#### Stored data
[Start of section]

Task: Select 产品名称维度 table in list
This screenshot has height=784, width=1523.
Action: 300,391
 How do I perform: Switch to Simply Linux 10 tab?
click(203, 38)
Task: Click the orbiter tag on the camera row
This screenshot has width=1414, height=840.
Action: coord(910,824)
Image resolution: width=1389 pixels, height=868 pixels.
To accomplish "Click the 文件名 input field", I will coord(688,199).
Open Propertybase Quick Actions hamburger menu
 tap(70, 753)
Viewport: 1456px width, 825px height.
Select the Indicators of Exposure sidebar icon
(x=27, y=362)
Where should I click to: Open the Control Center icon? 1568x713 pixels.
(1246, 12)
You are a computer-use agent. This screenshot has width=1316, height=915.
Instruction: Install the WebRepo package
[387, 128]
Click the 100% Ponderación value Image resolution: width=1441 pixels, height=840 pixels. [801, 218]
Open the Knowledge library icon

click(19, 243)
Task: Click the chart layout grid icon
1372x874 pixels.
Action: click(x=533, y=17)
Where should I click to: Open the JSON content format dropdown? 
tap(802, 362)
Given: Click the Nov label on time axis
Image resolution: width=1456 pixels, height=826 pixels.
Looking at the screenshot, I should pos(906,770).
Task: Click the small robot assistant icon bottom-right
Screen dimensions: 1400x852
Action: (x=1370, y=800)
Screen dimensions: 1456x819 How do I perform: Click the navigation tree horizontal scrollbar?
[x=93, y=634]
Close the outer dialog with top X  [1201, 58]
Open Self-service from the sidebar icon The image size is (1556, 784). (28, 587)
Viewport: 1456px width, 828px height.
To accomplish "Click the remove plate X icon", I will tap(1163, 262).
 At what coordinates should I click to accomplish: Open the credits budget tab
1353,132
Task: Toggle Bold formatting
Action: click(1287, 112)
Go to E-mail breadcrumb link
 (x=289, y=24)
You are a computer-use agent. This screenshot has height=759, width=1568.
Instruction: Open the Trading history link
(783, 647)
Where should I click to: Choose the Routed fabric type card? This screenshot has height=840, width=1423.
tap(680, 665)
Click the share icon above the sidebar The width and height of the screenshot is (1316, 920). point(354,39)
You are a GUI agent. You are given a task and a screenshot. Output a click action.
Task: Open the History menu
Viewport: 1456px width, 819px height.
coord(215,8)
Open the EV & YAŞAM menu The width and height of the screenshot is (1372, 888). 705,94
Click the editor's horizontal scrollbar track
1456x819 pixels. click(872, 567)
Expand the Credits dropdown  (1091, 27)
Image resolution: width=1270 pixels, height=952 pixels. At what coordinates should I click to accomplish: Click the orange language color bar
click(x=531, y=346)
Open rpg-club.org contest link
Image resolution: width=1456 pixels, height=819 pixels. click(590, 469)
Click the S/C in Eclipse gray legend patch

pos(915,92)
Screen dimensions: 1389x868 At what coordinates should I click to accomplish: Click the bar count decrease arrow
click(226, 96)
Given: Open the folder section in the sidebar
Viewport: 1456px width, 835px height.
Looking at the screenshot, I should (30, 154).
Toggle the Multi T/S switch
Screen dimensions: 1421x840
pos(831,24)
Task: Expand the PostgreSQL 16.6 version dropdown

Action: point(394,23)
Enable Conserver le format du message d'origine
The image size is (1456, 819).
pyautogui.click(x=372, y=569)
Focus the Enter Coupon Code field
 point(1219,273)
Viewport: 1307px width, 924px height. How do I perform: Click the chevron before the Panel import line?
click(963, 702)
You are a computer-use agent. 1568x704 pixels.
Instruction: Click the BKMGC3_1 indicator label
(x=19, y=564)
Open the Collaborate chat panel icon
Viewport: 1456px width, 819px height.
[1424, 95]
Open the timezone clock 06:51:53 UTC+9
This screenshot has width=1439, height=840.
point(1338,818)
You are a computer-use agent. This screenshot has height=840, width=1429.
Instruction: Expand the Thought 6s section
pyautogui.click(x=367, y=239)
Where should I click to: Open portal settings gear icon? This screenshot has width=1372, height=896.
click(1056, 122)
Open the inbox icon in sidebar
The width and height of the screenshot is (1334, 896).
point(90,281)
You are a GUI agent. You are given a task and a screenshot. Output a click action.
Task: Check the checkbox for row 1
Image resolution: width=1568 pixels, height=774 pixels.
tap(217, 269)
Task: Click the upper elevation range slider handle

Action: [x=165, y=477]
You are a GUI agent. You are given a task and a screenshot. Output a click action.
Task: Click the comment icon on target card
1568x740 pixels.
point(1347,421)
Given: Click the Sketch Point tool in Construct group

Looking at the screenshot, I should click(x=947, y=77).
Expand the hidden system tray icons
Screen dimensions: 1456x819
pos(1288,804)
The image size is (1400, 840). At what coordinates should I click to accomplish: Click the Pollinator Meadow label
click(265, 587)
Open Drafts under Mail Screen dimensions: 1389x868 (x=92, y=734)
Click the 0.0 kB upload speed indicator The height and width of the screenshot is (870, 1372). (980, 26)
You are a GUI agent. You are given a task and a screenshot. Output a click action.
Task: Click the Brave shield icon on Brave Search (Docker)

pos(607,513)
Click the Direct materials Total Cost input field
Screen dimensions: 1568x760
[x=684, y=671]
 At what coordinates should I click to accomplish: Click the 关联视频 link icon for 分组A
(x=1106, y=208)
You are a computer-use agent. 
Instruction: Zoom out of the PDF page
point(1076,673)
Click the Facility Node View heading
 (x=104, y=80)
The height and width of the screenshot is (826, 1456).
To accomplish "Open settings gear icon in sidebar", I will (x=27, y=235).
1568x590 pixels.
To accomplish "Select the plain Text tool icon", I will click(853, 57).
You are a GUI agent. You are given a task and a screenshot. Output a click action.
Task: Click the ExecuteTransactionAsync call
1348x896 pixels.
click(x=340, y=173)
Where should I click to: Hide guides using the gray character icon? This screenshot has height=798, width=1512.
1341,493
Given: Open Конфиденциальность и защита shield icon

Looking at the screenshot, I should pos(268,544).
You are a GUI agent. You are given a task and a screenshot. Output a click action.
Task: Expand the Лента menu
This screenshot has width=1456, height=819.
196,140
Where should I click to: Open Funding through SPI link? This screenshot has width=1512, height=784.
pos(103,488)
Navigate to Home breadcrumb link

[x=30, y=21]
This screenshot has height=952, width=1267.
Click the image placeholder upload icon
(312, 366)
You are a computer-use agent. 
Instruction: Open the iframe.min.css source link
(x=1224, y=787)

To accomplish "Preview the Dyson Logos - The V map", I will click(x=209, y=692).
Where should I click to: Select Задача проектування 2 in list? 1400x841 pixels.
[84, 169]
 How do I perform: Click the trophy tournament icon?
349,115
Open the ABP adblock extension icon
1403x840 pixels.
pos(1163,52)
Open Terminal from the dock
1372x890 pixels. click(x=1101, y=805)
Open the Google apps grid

[End of section]

Would you copy out all of the entries exactly?

#### RESULT OF THIS TASK
Task: Select 产品名称维度 table in list
This screenshot has height=784, width=1523.
Action: 300,391
 How do I perform: Switch to Simply Linux 10 tab?
click(203, 38)
Task: Click the orbiter tag on the camera row
This screenshot has width=1414, height=840.
Action: coord(910,824)
Image resolution: width=1389 pixels, height=868 pixels.
To accomplish "Click the 文件名 input field", I will coord(688,199).
Open Propertybase Quick Actions hamburger menu
 tap(70, 753)
Viewport: 1456px width, 825px height.
Select the Indicators of Exposure sidebar icon
(x=27, y=362)
Where should I click to: Open the Control Center icon? 1568x713 pixels.
(1246, 12)
You are a computer-use agent. This screenshot has width=1316, height=915.
Instruction: Install the WebRepo package
[387, 128]
Click the 100% Ponderación value Image resolution: width=1441 pixels, height=840 pixels. [801, 218]
Open the Knowledge library icon

click(19, 243)
Task: Click the chart layout grid icon
1372x874 pixels.
Action: click(x=533, y=17)
Where should I click to: Open the JSON content format dropdown? 
tap(802, 362)
Given: Click the Nov label on time axis
Image resolution: width=1456 pixels, height=826 pixels.
Looking at the screenshot, I should pos(906,770).
Task: Click the small robot assistant icon bottom-right
Screen dimensions: 1400x852
Action: (x=1370, y=800)
Screen dimensions: 1456x819 How do I perform: Click the navigation tree horizontal scrollbar?
[x=93, y=634]
Close the outer dialog with top X  [1201, 58]
Open Self-service from the sidebar icon The image size is (1556, 784). (28, 587)
Viewport: 1456px width, 828px height.
To accomplish "Click the remove plate X icon", I will tap(1163, 262).
 At what coordinates should I click to accomplish: Open the credits budget tab
1353,132
Task: Toggle Bold formatting
Action: click(1287, 112)
Go to E-mail breadcrumb link
 (x=289, y=24)
You are a computer-use agent. This screenshot has height=759, width=1568.
Instruction: Open the Trading history link
(783, 647)
Where should I click to: Choose the Routed fabric type card? This screenshot has height=840, width=1423.
tap(680, 665)
Click the share icon above the sidebar The width and height of the screenshot is (1316, 920). point(354,39)
You are a GUI agent. You are given a task and a screenshot. Output a click action.
Task: Open the History menu
Viewport: 1456px width, 819px height.
coord(215,8)
Open the EV & YAŞAM menu The width and height of the screenshot is (1372, 888). 705,94
Click the editor's horizontal scrollbar track
1456x819 pixels. click(872, 567)
Expand the Credits dropdown  (1091, 27)
Image resolution: width=1270 pixels, height=952 pixels. At what coordinates should I click to accomplish: Click the orange language color bar
click(x=531, y=346)
Open rpg-club.org contest link
Image resolution: width=1456 pixels, height=819 pixels. click(590, 469)
Click the S/C in Eclipse gray legend patch

pos(915,92)
Screen dimensions: 1389x868 At what coordinates should I click to accomplish: Click the bar count decrease arrow
click(226, 96)
Given: Open the folder section in the sidebar
Viewport: 1456px width, 835px height.
Looking at the screenshot, I should (30, 154).
Toggle the Multi T/S switch
Screen dimensions: 1421x840
pos(831,24)
Task: Expand the PostgreSQL 16.6 version dropdown

Action: point(394,23)
Enable Conserver le format du message d'origine
The image size is (1456, 819).
pyautogui.click(x=372, y=569)
Focus the Enter Coupon Code field
 point(1219,273)
Viewport: 1307px width, 924px height. How do I perform: Click the chevron before the Panel import line?
click(963, 702)
You are a computer-use agent. 1568x704 pixels.
Instruction: Click the BKMGC3_1 indicator label
(x=19, y=564)
Open the Collaborate chat panel icon
Viewport: 1456px width, 819px height.
[1424, 95]
Open the timezone clock 06:51:53 UTC+9
This screenshot has width=1439, height=840.
point(1338,818)
You are a computer-use agent. This screenshot has height=840, width=1429.
Instruction: Expand the Thought 6s section
pyautogui.click(x=367, y=239)
Where should I click to: Open portal settings gear icon? This screenshot has width=1372, height=896.
click(1056, 122)
Open the inbox icon in sidebar
The width and height of the screenshot is (1334, 896).
point(90,281)
You are a GUI agent. You are given a task and a screenshot. Output a click action.
Task: Check the checkbox for row 1
Image resolution: width=1568 pixels, height=774 pixels.
tap(217, 269)
Task: Click the upper elevation range slider handle

Action: [x=165, y=477]
You are a GUI agent. You are given a task and a screenshot. Output a click action.
Task: Click the comment icon on target card
1568x740 pixels.
point(1347,421)
Given: Click the Sketch Point tool in Construct group

Looking at the screenshot, I should click(x=947, y=77).
Expand the hidden system tray icons
Screen dimensions: 1456x819
pos(1288,804)
The image size is (1400, 840). At what coordinates should I click to accomplish: Click the Pollinator Meadow label
click(265, 587)
Open Drafts under Mail Screen dimensions: 1389x868 (x=92, y=734)
Click the 0.0 kB upload speed indicator The height and width of the screenshot is (870, 1372). (980, 26)
You are a GUI agent. You are given a task and a screenshot. Output a click action.
Task: Click the Brave shield icon on Brave Search (Docker)

pos(607,513)
Click the Direct materials Total Cost input field
Screen dimensions: 1568x760
[x=684, y=671]
 At what coordinates should I click to accomplish: Click the 关联视频 link icon for 分组A
(x=1106, y=208)
You are a computer-use agent. 
Instruction: Zoom out of the PDF page
point(1076,673)
Click the Facility Node View heading
 (x=104, y=80)
The height and width of the screenshot is (826, 1456).
To accomplish "Open settings gear icon in sidebar", I will (x=27, y=235).
1568x590 pixels.
To accomplish "Select the plain Text tool icon", I will click(853, 57).
You are a GUI agent. You are given a task and a screenshot. Output a click action.
Task: Click the ExecuteTransactionAsync call
1348x896 pixels.
click(x=340, y=173)
Where should I click to: Hide guides using the gray character icon? This screenshot has height=798, width=1512.
1341,493
Given: Open Конфиденциальность и защита shield icon

Looking at the screenshot, I should pos(268,544).
You are a GUI agent. You are given a task and a screenshot. Output a click action.
Task: Expand the Лента menu
This screenshot has width=1456, height=819.
196,140
Where should I click to: Open Funding through SPI link? This screenshot has width=1512, height=784.
pos(103,488)
Navigate to Home breadcrumb link

[x=30, y=21]
This screenshot has height=952, width=1267.
Click the image placeholder upload icon
(312, 366)
You are a computer-use agent. 
Instruction: Open the iframe.min.css source link
(x=1224, y=787)

To accomplish "Preview the Dyson Logos - The V map", I will click(x=209, y=692).
Where should I click to: Select Задача проектування 2 in list? 1400x841 pixels.
[84, 169]
 How do I perform: Click the trophy tournament icon?
349,115
Open the ABP adblock extension icon
1403x840 pixels.
pos(1163,52)
Open Terminal from the dock
1372x890 pixels. click(x=1101, y=805)
Open the Google apps grid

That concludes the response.